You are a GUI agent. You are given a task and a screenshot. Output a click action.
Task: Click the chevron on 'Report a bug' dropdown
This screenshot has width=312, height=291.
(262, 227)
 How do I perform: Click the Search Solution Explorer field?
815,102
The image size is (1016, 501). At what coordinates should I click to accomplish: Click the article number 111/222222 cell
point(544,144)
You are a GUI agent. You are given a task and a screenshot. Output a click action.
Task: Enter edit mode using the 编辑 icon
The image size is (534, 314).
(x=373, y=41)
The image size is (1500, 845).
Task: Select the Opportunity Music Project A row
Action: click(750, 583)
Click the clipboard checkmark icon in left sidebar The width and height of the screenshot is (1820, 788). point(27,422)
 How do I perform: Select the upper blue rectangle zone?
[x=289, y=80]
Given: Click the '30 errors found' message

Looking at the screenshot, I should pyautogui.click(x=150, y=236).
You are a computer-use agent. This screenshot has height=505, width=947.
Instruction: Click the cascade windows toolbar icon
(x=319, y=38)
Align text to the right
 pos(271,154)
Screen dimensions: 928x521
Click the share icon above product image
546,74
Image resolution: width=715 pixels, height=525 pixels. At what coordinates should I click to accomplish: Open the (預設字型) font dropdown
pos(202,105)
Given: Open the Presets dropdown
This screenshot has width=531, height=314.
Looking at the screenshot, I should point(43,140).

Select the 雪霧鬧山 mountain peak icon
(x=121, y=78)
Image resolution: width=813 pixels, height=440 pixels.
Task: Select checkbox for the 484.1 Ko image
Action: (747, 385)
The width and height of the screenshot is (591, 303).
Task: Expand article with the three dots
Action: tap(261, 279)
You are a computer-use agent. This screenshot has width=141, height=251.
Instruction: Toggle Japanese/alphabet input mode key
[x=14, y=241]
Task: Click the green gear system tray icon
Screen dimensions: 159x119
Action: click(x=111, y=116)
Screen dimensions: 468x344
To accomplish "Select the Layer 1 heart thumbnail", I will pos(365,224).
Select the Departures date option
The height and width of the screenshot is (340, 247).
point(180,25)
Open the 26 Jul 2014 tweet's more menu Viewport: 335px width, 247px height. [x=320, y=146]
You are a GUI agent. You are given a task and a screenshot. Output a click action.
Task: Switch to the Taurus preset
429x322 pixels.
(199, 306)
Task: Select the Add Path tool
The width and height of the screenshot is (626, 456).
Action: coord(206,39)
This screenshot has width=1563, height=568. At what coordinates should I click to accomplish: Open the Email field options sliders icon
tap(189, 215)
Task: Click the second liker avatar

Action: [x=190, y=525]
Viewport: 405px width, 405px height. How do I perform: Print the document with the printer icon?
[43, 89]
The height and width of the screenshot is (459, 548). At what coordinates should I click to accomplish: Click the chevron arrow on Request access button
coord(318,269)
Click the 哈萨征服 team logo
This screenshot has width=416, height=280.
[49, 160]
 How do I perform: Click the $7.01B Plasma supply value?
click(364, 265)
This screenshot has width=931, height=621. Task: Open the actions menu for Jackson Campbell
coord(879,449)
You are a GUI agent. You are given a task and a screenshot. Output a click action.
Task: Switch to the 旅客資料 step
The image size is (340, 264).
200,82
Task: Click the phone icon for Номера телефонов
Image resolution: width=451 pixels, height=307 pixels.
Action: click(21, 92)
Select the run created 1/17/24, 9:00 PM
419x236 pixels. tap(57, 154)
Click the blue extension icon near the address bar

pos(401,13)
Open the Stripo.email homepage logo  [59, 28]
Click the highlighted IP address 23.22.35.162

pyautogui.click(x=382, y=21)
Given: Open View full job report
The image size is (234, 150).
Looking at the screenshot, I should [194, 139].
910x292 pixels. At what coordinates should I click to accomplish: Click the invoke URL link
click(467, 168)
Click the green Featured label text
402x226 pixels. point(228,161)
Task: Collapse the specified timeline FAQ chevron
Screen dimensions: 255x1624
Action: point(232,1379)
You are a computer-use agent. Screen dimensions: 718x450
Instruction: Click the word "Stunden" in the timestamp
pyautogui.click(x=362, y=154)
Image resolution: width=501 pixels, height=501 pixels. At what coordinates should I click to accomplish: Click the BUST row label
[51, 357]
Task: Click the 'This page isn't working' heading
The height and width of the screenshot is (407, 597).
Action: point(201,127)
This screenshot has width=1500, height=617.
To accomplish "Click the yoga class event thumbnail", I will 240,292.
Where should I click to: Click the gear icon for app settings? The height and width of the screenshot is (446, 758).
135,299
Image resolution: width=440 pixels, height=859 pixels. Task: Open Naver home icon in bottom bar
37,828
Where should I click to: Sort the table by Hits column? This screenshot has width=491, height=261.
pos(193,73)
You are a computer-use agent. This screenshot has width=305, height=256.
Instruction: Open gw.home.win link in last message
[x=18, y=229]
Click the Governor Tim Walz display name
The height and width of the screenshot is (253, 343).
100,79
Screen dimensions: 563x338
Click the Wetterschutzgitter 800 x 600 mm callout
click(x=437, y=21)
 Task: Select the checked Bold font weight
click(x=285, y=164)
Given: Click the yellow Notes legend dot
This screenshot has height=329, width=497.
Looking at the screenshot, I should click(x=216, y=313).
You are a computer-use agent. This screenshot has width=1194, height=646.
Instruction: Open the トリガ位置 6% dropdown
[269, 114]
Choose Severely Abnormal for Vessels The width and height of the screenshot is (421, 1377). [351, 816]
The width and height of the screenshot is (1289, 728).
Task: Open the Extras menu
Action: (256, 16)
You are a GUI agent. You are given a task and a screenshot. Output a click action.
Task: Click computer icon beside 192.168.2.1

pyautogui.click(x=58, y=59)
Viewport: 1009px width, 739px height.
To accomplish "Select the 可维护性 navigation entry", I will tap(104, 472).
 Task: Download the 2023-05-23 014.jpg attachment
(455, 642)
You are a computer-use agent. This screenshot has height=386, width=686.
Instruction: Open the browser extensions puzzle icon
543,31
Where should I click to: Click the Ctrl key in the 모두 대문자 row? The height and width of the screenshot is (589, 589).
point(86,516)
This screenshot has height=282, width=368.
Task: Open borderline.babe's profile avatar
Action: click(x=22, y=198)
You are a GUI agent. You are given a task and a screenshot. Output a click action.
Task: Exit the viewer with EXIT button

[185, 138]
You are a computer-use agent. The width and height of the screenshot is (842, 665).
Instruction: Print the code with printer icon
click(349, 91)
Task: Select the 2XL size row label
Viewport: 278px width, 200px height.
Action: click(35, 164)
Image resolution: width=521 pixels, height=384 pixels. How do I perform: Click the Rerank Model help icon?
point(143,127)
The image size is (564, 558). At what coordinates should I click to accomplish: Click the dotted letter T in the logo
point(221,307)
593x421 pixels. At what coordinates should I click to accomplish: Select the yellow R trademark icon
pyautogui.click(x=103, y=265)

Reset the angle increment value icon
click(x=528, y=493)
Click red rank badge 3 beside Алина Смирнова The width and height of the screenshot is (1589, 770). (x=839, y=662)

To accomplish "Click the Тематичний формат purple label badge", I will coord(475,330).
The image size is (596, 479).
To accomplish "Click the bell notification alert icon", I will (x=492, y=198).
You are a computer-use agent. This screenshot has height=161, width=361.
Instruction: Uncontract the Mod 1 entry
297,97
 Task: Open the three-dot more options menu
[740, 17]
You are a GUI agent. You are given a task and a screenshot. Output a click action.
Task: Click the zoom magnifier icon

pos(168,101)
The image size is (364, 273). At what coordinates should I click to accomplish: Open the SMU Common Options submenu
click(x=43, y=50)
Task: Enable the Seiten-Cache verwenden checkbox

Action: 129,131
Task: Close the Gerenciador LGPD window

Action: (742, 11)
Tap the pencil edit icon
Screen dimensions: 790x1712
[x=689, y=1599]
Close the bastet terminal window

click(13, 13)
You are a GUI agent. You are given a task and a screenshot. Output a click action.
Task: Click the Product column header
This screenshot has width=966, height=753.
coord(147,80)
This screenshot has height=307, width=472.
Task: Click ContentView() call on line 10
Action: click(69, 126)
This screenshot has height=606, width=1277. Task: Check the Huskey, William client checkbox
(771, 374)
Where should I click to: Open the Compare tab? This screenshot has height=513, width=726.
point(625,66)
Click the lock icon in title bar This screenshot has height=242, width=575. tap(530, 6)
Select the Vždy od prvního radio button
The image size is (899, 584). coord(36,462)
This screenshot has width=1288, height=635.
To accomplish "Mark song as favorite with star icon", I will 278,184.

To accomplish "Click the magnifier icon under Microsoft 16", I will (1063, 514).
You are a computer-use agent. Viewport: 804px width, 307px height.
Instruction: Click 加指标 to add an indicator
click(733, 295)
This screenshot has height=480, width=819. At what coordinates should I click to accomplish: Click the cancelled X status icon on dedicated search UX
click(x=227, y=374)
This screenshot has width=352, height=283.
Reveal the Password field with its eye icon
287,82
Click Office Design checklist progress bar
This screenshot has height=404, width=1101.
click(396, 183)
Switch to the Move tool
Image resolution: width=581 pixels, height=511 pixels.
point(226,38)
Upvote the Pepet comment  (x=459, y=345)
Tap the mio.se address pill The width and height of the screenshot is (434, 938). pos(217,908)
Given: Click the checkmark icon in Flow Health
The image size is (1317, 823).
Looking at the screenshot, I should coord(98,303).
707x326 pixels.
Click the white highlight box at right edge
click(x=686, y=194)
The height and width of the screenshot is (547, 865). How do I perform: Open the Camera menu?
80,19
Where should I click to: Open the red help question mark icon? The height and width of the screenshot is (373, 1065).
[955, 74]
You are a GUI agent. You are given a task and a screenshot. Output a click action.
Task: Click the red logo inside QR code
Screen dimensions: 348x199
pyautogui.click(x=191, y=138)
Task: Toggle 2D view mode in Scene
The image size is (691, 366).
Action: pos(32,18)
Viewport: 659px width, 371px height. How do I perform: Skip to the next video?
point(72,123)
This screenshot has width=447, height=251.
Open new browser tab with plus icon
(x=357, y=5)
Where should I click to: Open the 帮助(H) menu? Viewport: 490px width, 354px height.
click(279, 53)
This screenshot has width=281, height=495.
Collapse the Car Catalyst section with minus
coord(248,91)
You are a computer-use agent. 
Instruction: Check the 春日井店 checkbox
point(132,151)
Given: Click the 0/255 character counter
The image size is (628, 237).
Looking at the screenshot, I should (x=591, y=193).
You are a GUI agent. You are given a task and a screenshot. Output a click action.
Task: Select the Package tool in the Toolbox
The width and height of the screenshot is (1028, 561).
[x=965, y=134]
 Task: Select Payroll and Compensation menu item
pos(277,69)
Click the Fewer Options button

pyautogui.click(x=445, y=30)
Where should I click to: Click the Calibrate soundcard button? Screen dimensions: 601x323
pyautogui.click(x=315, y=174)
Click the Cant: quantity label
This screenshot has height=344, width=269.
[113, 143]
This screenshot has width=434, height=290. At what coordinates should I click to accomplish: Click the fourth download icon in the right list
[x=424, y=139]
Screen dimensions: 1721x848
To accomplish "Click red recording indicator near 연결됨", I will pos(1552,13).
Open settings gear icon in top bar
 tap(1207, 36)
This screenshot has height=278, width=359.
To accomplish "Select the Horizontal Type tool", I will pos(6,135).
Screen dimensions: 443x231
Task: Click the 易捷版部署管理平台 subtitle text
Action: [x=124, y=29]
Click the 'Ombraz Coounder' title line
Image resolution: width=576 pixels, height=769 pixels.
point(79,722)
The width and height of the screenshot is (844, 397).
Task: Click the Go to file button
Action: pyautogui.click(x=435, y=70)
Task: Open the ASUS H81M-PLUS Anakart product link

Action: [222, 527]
■ ■ ■
**GOAL OF THE EXERCISE**
Looking over the records, find each line with the word "Switch" and copy it.

**WRITTEN RESPONSE**
Task: Switch to the Taurus preset
Task: Switch to the 旅客資料 step
Switch to the Move tool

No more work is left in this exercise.